Al di là di questo, non posso sapere con assoluta certezza se effettivamente il culto della Dea sia sopravvissuto intatto attraverso i secoli, ma è certo che molti usi delle antiche religioni sono giunti fino a noi. Tanto per fare un esempio, soprattutto nel Sud Italia, ci sono molte pratiche “scaramantiche”, “divinatorie”, “magiche” che fanno appello a Santi Cristiani… pensate un po’! A me sembrano solo pratiche pagane “legalizzate".
E tutta questa pappardella era la premessa nr. 1
La premessa nr. 2 consiste semplicemente nel dirvi di prendere quello che scriverò con le pinze.
Questo per il semplice fatto che, non essendo io una cosiddetta strega ereditaria (e se lo sono di certo nessuno me ne ha mai messo al corrente) tutte le informazioni che scriverò qui sono tratte da libri o da testimonianze dirette (interviste con alcune vecchiette vicine di casa e colleghe di lavoro che mi hanno riferito le usanze delle loro nonne). Detto questo, cominciamo!
La prima cosa che posso dire sulla stregoneria veneta, è che nel territorio della Repubblica Serenissima, la repressione contro le donne accusate di essere delle streghe fu certamente meno incisiva rispetto ad altre regioni d'Italia e d'Europa. Questo perché, politicamente parlando, Venezia era schierata contro il Papato.
Ragazzi, rendiamoci conto: stiamo parlando di potenza navale che, in barba al divieto imposto dal Papa di commerciare con i turchi musulmani infedeli, se ne andava a zonzo per il Mar Nero (assieme a Genova, tra l'altro) a prendere schiavi biondi da portare in Egitto. Stiamo parlando di una città di mercanti che, per aggirare questi divieti, riempivano fino all'orlo le navi di padelle che, una volta arrivate in Africa, venivano allegramente convertite in armi dagli arabi, che ringraziavano.
Capite bene quindi che, anche se l'Inquisizione raggiunse Venezia, i suoi effetti rimasero molto più contenuti, alias che la maggior parte delle torture in voga in Europa non furono applicate, e che le detenute spesso venivano rilasciate, anche se recidive!
Questo anche perché le streghe venete venivano viste più come fattucchiere benevole o al massimo contadine un po' imbroglione, ognuna con il suo campo di specializzazione: aggiustaossi, cartomanti, 'strologhe, tutt'al più esperte in qualche filtro d'amore...
Ad un primo impatto sembra quindi che nel veneziano avere a che fare con una strega fosse cosa comune o quasi, e che fosse considerata in realtà alla stregua di una guaritrice/indovina abbastanza innocua.
Tuttavia sembra che anche l'aspetto religioso di queste pratiche sopravvisse nel tempo... più nelle campagne e nelle zone montane che nell'ambiente cittadino.
Come già detto prima, non si può essere certi che ci sia stata una continuità temporale dagli antichi fino ai giorni nostri, ma certi fatti fanno salire il dubbio.
Ad esempio alcuni racconti riguardo i famosi raduni delle streghe sul monte Paderno o al passo del Tonale.

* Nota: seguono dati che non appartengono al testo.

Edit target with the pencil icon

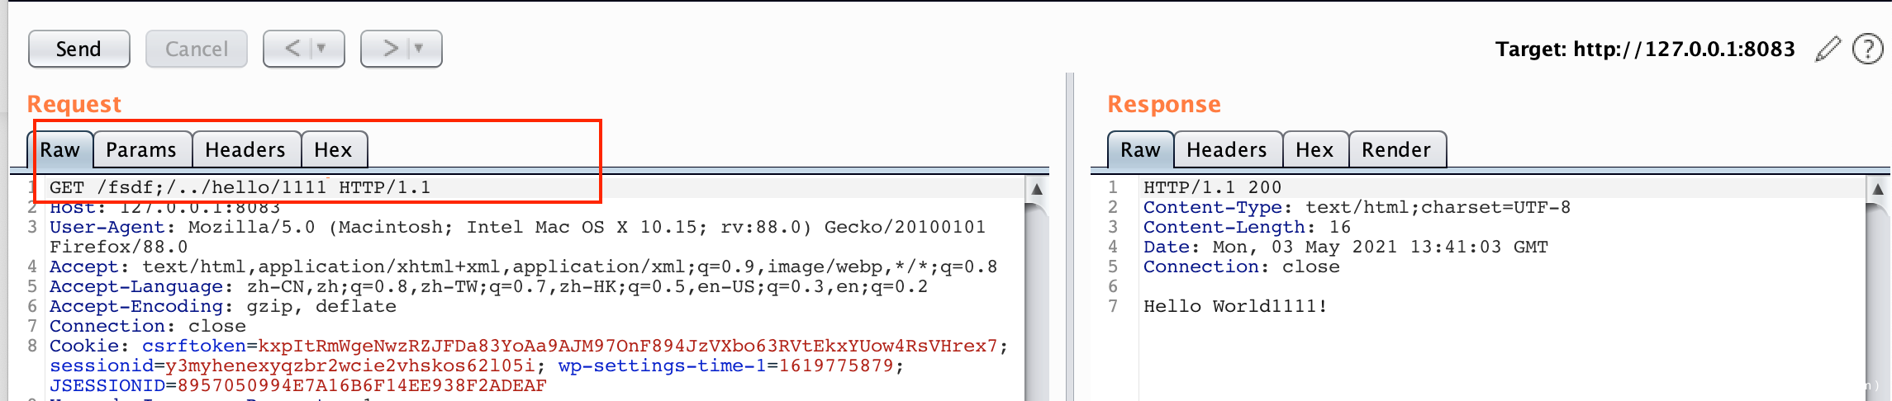click(1828, 49)
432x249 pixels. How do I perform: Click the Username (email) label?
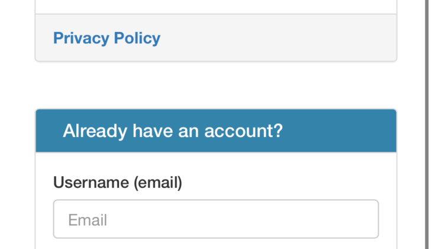point(118,182)
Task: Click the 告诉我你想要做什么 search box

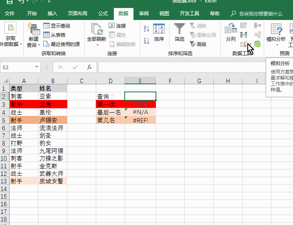Action: point(261,14)
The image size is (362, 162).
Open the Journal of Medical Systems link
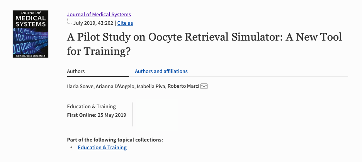99,15
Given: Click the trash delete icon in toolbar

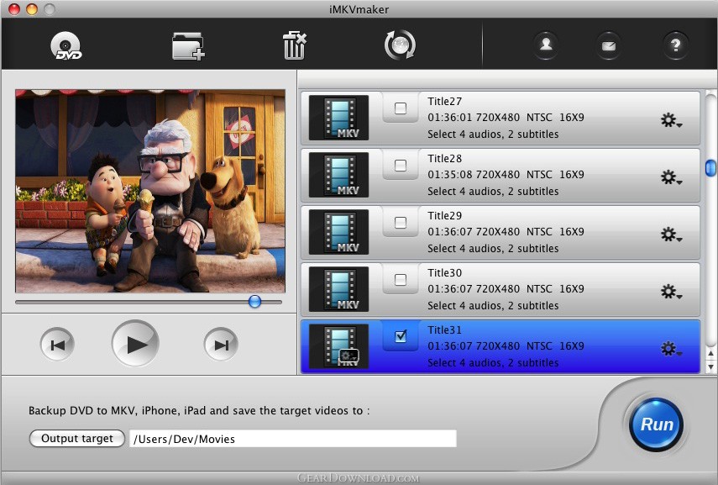Looking at the screenshot, I should tap(294, 45).
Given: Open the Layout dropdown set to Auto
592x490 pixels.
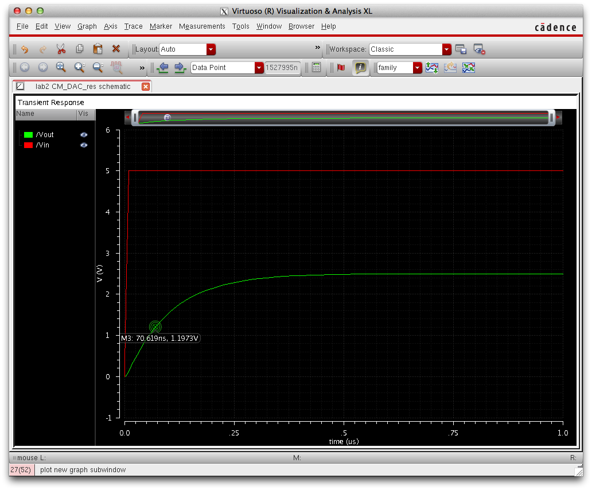Looking at the screenshot, I should [x=211, y=49].
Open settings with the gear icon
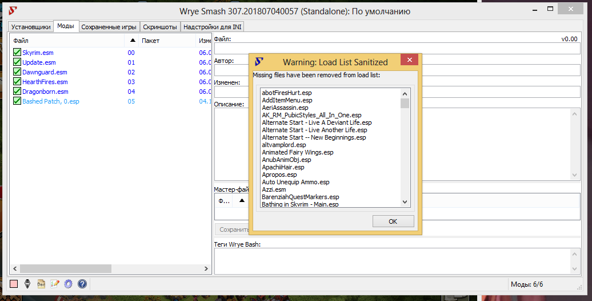592x301 pixels. pos(69,284)
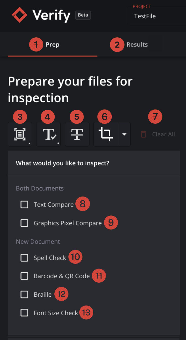Switch to the Results tab
The image size is (186, 340).
137,44
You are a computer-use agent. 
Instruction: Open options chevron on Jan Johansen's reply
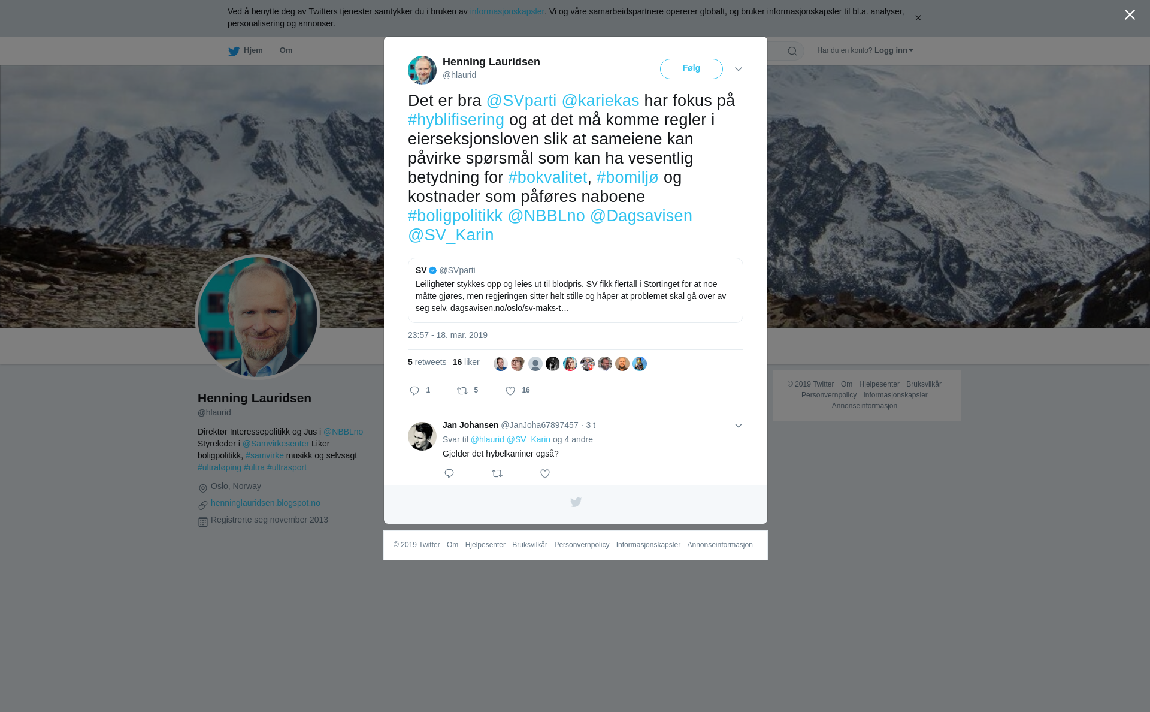[739, 426]

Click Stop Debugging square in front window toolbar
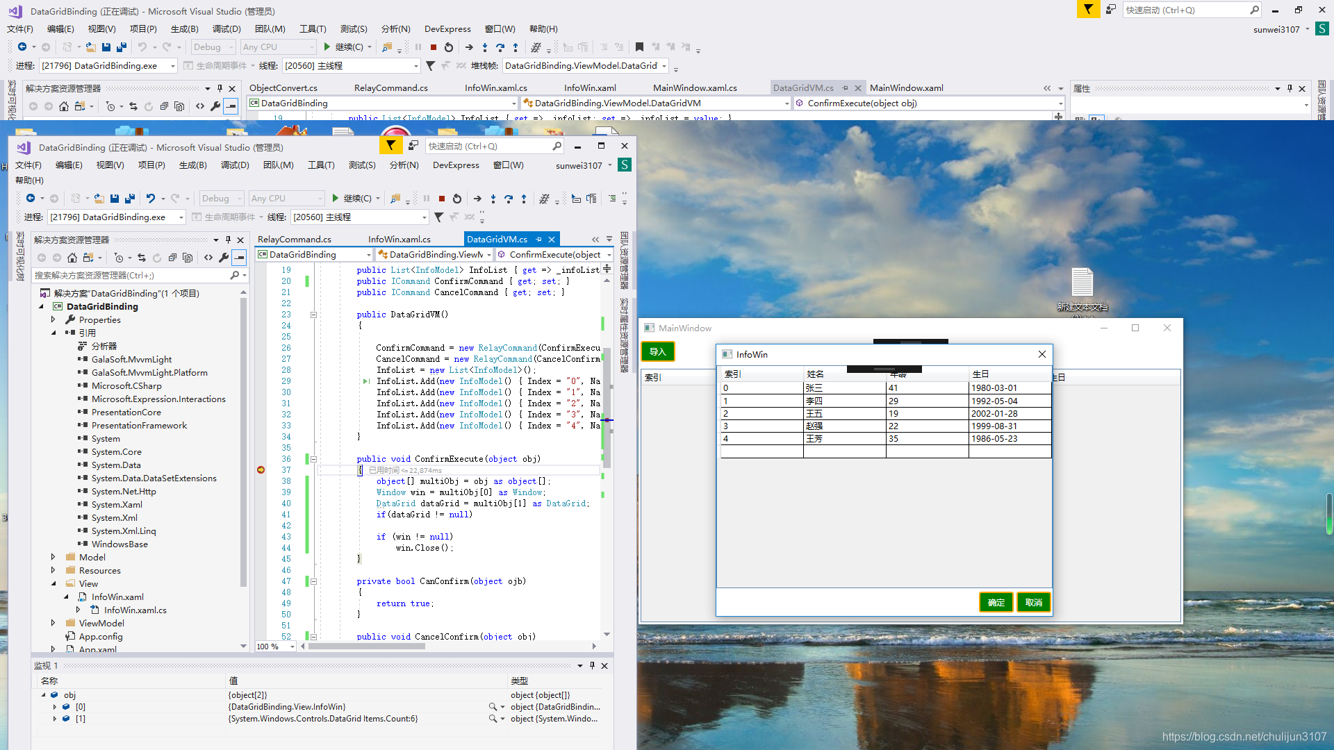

Riporto un paragrafo del libro "Le streghe" di Vanna de Angelis, molto interessante in proposito:

Una strega di nome Onesta, arrestata e processata nel 1518, confessò di essersi recata al Sabba sul Tonale a cavallo di una capra, e di avere il Diavolo per amante. Andava al Tonale due volte la settimana: imparò dal Diavolo a scatenare tempeste, ma si rifiutò di rivelare il segreto del maleficio.
Furono bruciate 80 streghe, ma pare che il Tonale continuasse ad attirare i frequentatori: pare che il sabba fosse una festa favolosa e le prestazioni dei diavoli straordinarie. Insomma, come dichiarò una delle condannate "Il Tonale per noi è il Paradiso"

... Alla faccia!
Insomma, sembra che i luoghi stregoneschi attirassero molti libertini, se vogliamo pensare in modo razionale... guardando la medaglia da un punto di vista religioso, tutti i riferimenti alle capre e le orge fanno pensare al culto Dionisiaco. 
Non dobbiamo dimenticare che tutti i culti antichi sono rimasti vivi per molto tempo, almeno fino all'undicesimo secolo. Non sarebbe del tutto una sorpresa quindi se alcuni di questi culti fossero arrivati fino a noi per vie traverse.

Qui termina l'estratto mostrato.